Imam Mahmoud Dicko, leader du M5-RFP

L’Imam Mahmoud Dicko n’est pas pour que les militaires du Comité national pour le salut du peuple (CNSP) restent au pouvoir.

Le leader de la contestation du Mouvement du 5 Juin-RFP dit sentir chez les militaires des velléités de vouloir garder le pouvoir. Il se demande qui le leur a demandé.

Selon le religieux qui avait indiqué qu’il allait retourner dans sa mosquée après la chute d’Ibrahim Boubacar Keita, si l’Armée n’a pas la confiance du peuple pour diriger le pays, elle n’aura pas les moyens de faire face aux défis.
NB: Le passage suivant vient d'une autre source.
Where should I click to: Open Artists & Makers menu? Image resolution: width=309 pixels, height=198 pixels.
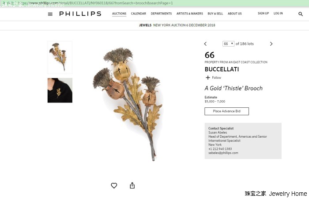[x=189, y=14]
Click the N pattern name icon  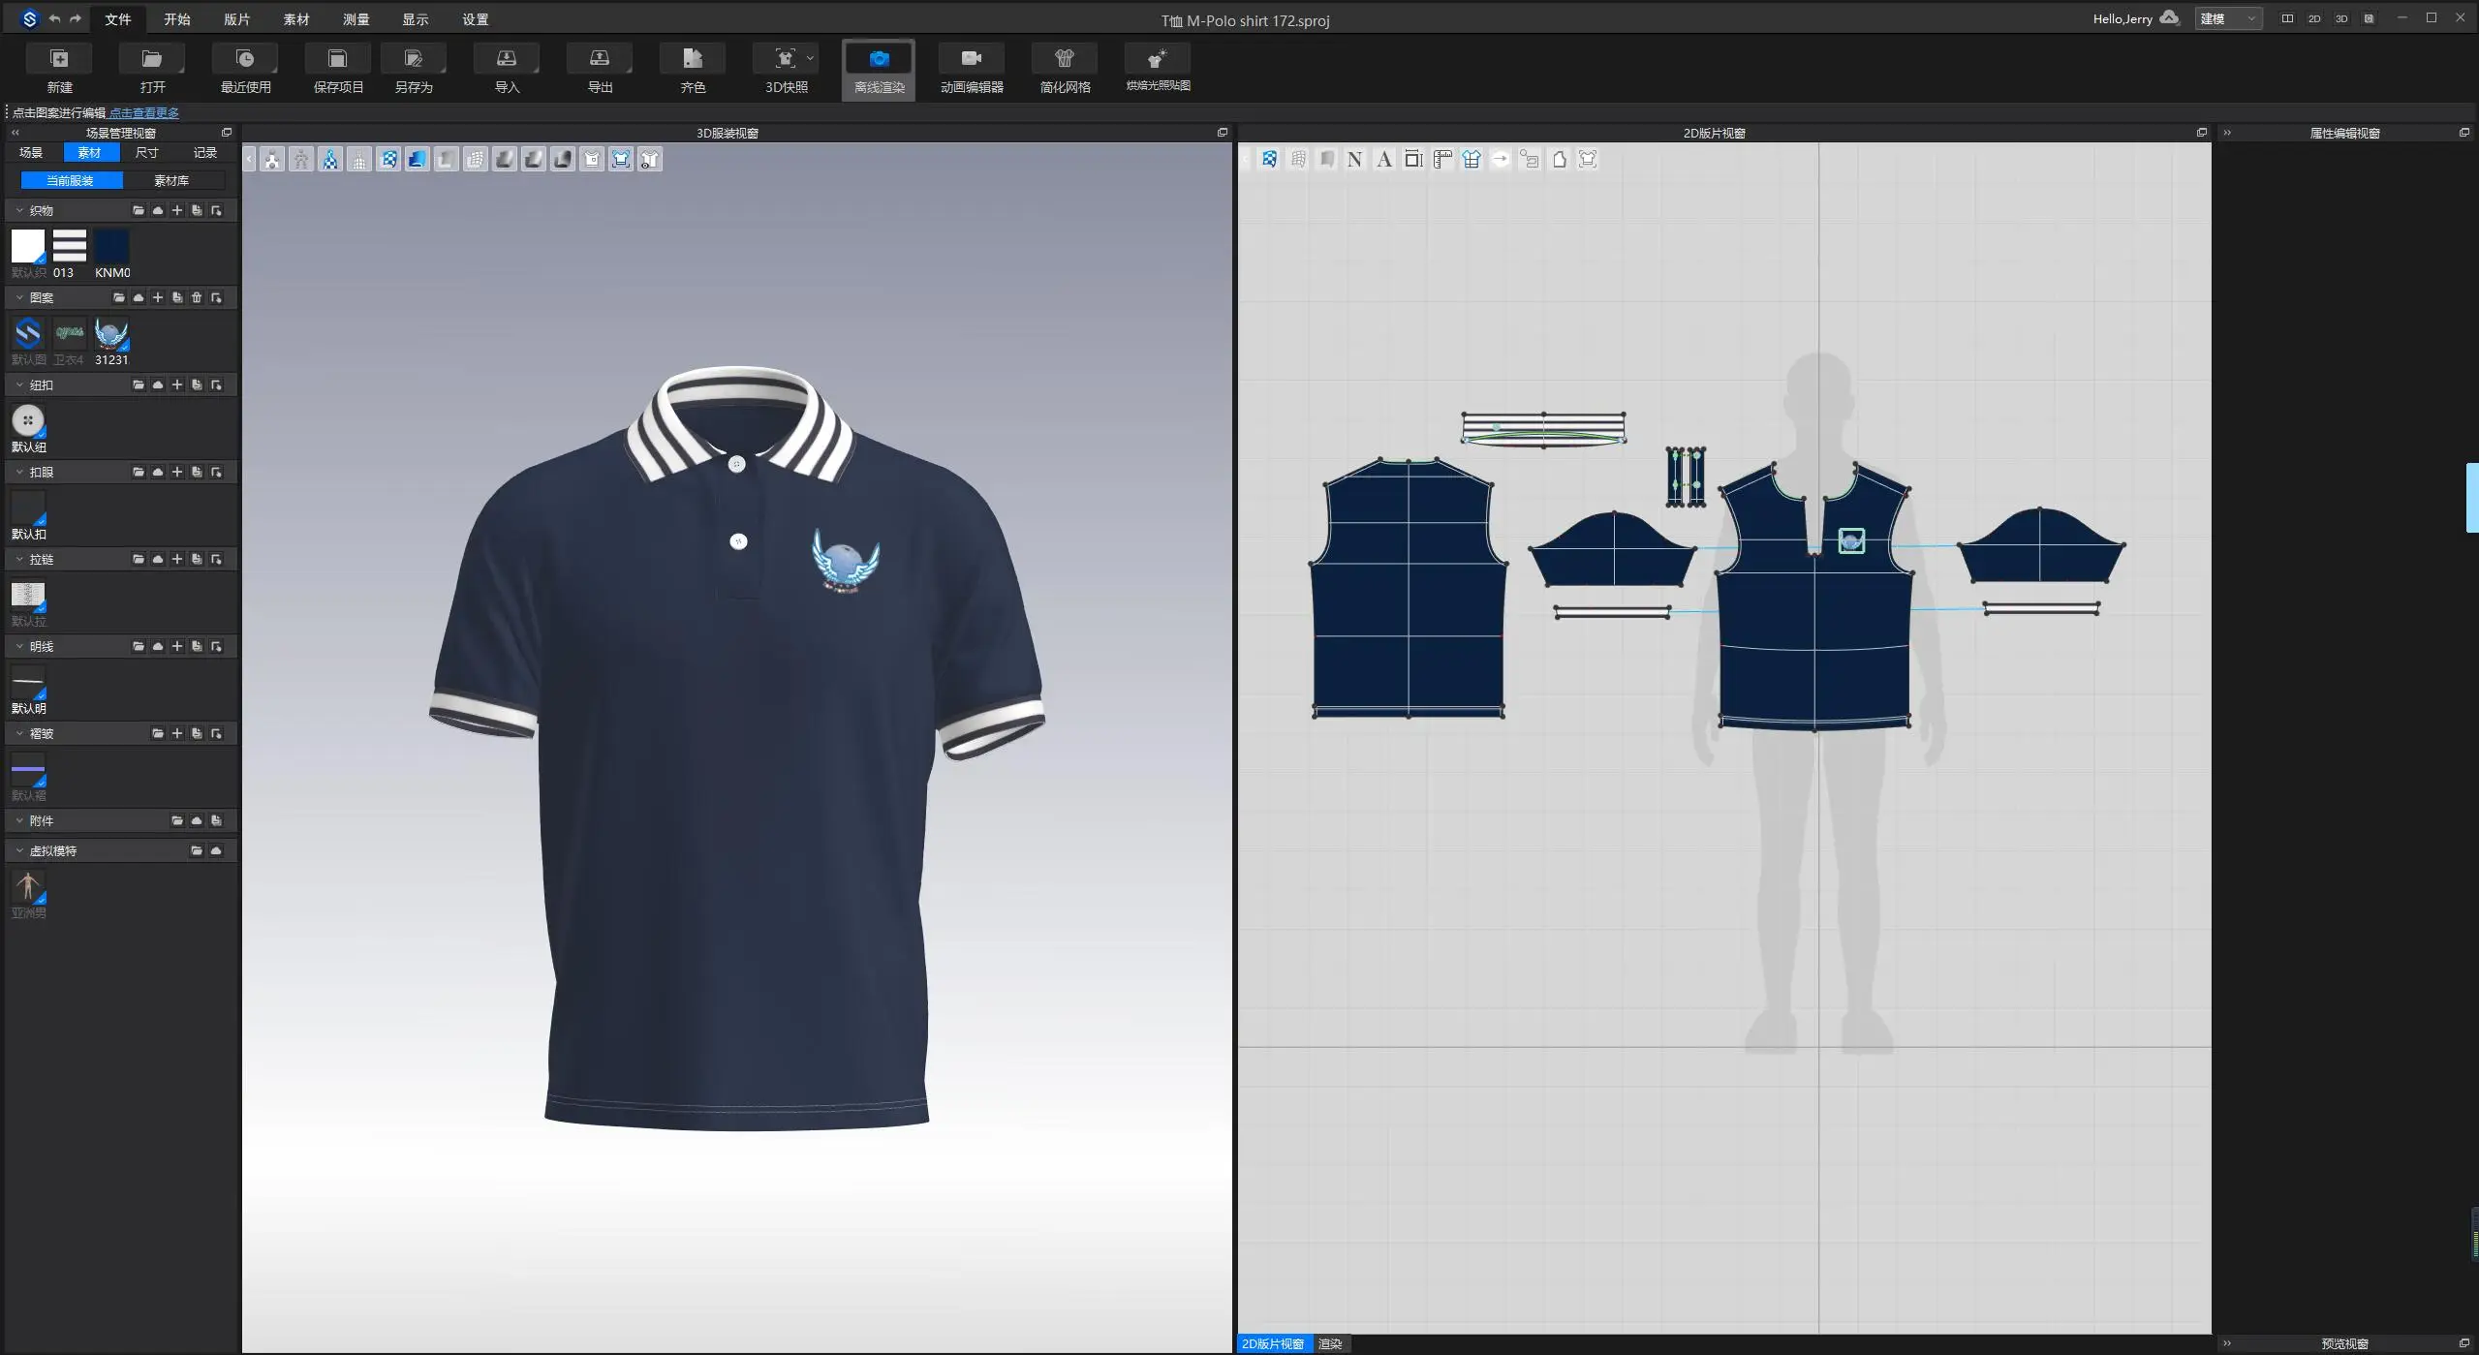[x=1355, y=160]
« On sent chez eux des velléités de garder la main. Personne n’est dupe. Mais qui leur demande de faire ça ? Je n’en sais rien. Mais je leur demande de respecter leur serment et de ne pas penser que le peuple malien va encore, après toute cette lutte, se laisser entraîner dans des arrangements où l’on se partagerait des postes. Il faut bannir ces comportements. Nous sommes vraiment à un tournant, où il faut poser les jalons d’un régime futur, qui va constituer une rupture avec la corruption endémique, un système dans lequel la population malienne manque de tout, de l’éducation à la santé, cette misère noire dans laquelle les gens vivent. L’armée elle-même vit une situation pitoyable. Je crois qu’il s’agit-là d’une chance de restaurer la confiance entre l’armée et son peuple. Parce qu’une armée qui n’a pas la confiance de son peuple ne peut pas faire face à des défis », a dit l’Imam Mahmoud Dicko.
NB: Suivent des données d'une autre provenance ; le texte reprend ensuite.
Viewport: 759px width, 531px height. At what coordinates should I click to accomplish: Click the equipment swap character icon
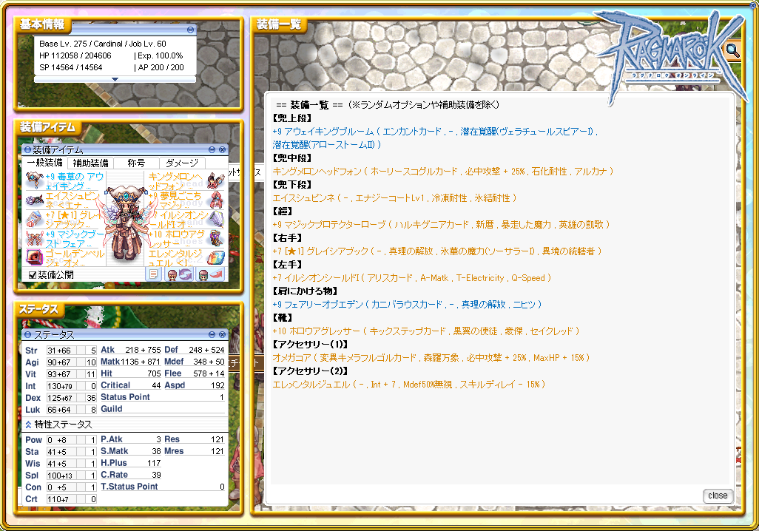pyautogui.click(x=178, y=274)
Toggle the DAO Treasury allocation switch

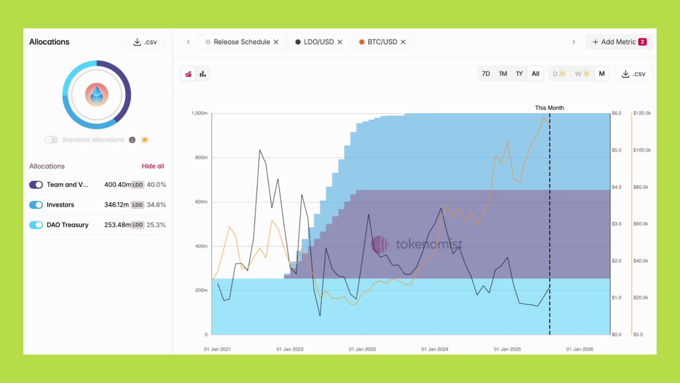(x=36, y=225)
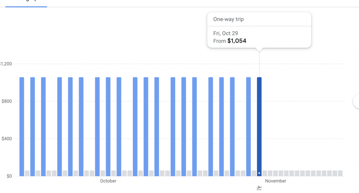The image size is (359, 193).
Task: Click the white dot at highlighted bar's base
Action: pyautogui.click(x=259, y=173)
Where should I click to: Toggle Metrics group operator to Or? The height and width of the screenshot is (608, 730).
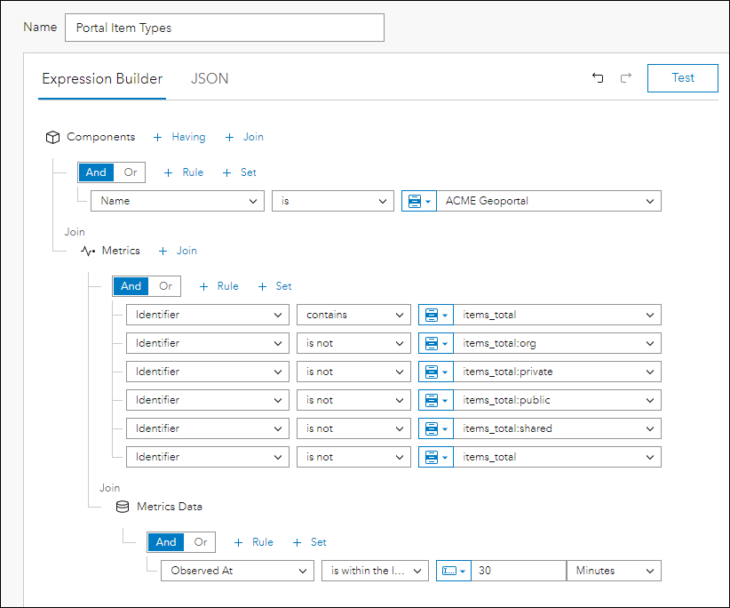point(165,286)
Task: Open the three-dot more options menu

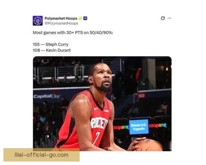Action: coord(170,18)
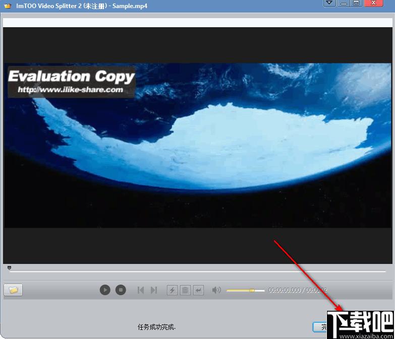Delete the split point with the trash icon

[x=185, y=290]
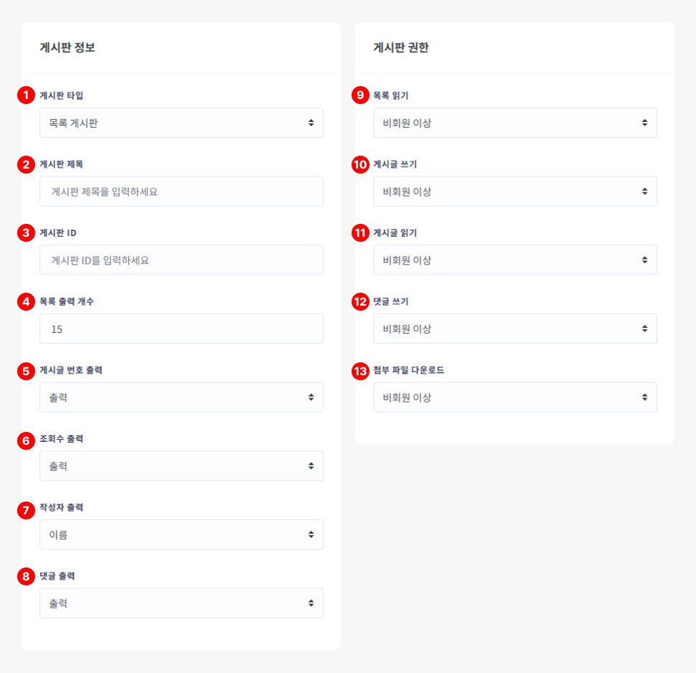Screen dimensions: 696x673
Task: Click the red number 11 badge
Action: coord(360,233)
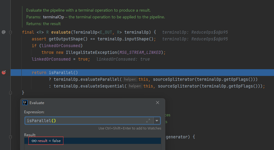The image size is (274, 150).
Task: Click the @ gutter icon beside evaluate method
Action: (4, 32)

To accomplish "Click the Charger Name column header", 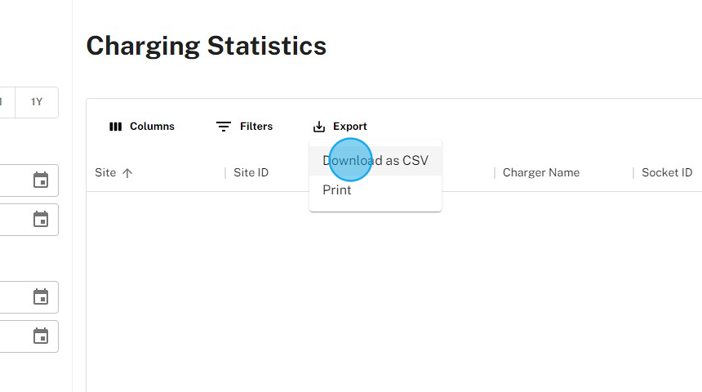I will (540, 173).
La Communauté Économique des États de l’Afrique de l’Ouest (CEDEAO) a donné un ultimatum à la junte pour désigner un civil pour conduire la transition. Les militaires ont jusqu’au 15 septembre pour déterminer la personnalité devant conduire la transition.

L’Imam Mahmoud Dicko est favorable à cette position de la CEDEAO qui pour que les militaires retournent dans leurs casernes.